特許狀是行會承擔某些公共職能的對價或是國家對行會已經作出的奉獻所給予的回報。例如:1628年,英王授予撲克牌制造商專營國產撲克牌的權力,行會同意按固定價格每周向英王出售一定數額的撲克牌,每年交納5000到6000英鎊賦稅⑵。因此,特許狀又被認為是國王與行會之間的契約。又如:1475年,路易十一為獎勵巴黎布商行會在戰爭中對他的支持,授權該行會在巴黎專營一切國產棉布⑶。從十六世紀開始海外貿易公司普遍為政府負擔了殖民地的防衛、行政開支⑷。法人社團承擔公共職能這一事實,往往成為政府與法人社團雙方聲稱壟斷權具有正當性的理由。因此,在公司的準則成立主義取代特許成立主義之前,法人社團通常被視為國家權力的延伸。法人社團的壟斷權來自特許狀,法人社團兼有行政職能又進一步強化了它的壟斷地位。壟斷權與行政權合而為一,這是行政性壟斷區別于經濟性壟斷的主要標志。雖然兩者都以排除競爭為目標,但前者是倚仗行政權力強行統制,后者是濫用經濟優勢、阻擋對手進入市場⑸。

(二)分割性:行政性壟斷的一大特色。

由于每一行會都有自己的專營范圍,眾多行會并存的結果是把一國經濟分割成支離破碎的“條條塊塊”,行會內部的不同等級之間,行會之間、城市之間、城鄉之間互相隔離,互相對立,分割性實為行政性壟斷的一大特色,這種分割性具體表現為:

第一,行會規則對內形成森嚴的等級制度,對外形成難以逾越的人為障礙。只有取得行會師傅的身份之后,才能成為領班、店東、雇主;只有經過5—7年的法定學徒期、成為熟練工之后,才有申請加入行會的資格,入會費相當于一個熟練工兩年的工資,此外,還要向行會奉獻一件用高檔材料自制的手工產品⑹。然而,行會師傅的兒子入會卻不受上述規則限制。實際上,除了行會師傅的兒子之外,其他學徒、熟練工終生都難當上師傅,行會成員的身份成為世襲特權。熟練工不得自行開業、不得雇工或帶學徒,他唯一的謀生渠道就是受雇于師傅。如果行會師傅向一待業熟練工提出雇傭要約,后者必須承諾,若拒絕,可遭監禁、鞭笞或驅逐。

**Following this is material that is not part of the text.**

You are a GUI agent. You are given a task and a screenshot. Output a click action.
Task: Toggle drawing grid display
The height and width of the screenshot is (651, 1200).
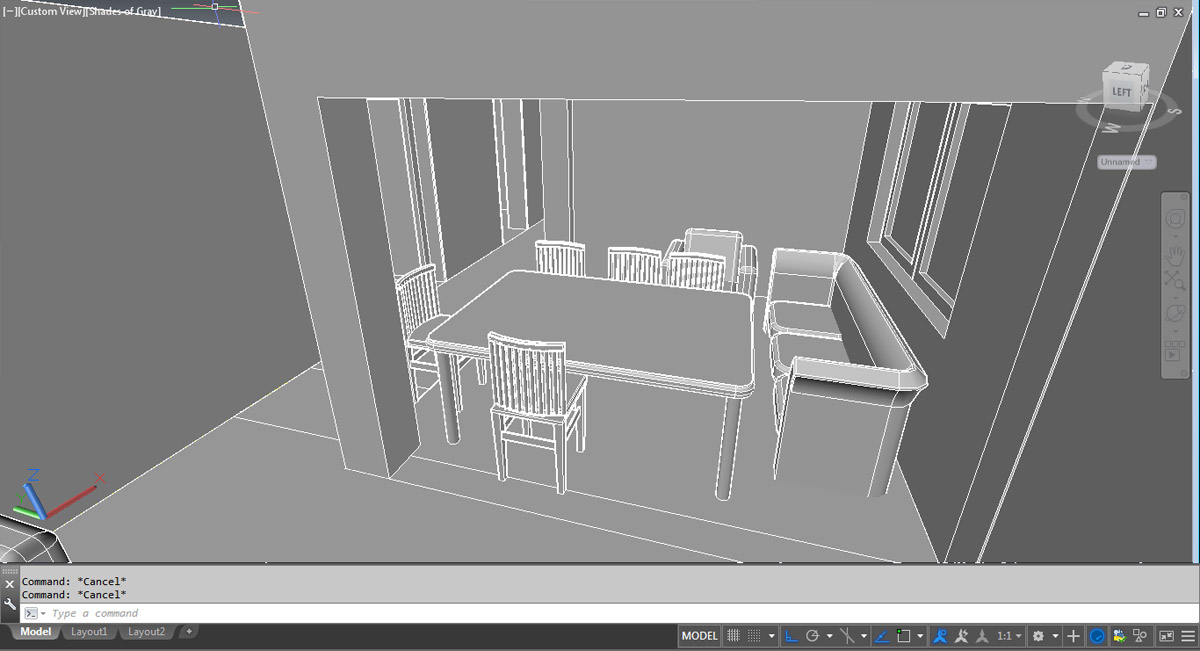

第二,商品的生產與交換被分割成兩個完全隔離的領域,各自固守單一的“經營范圍”。工匠只能向當地的商人行會購買制作手工產品所必需的原材料、半成品、轉賣原材料、半成品牟利是被嚴加禁止的行為。工匠制作的產品不能自行出售,而必須由相應的商人行會按固定價格“統購統銷”,如:“棉布屬布商行會專賣,鞋帽、木器、奢侈品屬雜貨商行會專賣,鐵器屬五金商行會專賣……。這種分割伴隨著行會之間層出不窮的爭斗,例如:1638年,海貍皮帽商組成法人社團,要求所有海貍皮帽必須蓋有該行會質量合格印記方可進入市場,蓋印費是每頂帽子一先令。皮革工匠竭力抵制這一規定,因為他們不僅有制作純海貍皮帽的傳統業務,而且還制作鑲有海貍皮的混合皮帽,后者深受買不起海貍皮帽的中下層消費者歡迎。爭議自然是由英王為裁定。查理一世敕令認定:海貍帽商與皮革工匠分屬不同的行會,彼此不得侵犯對方的經營范圍;混合皮帽是具有欺詐性的冒牌貨、危害公共道德,應禁止制作⑴。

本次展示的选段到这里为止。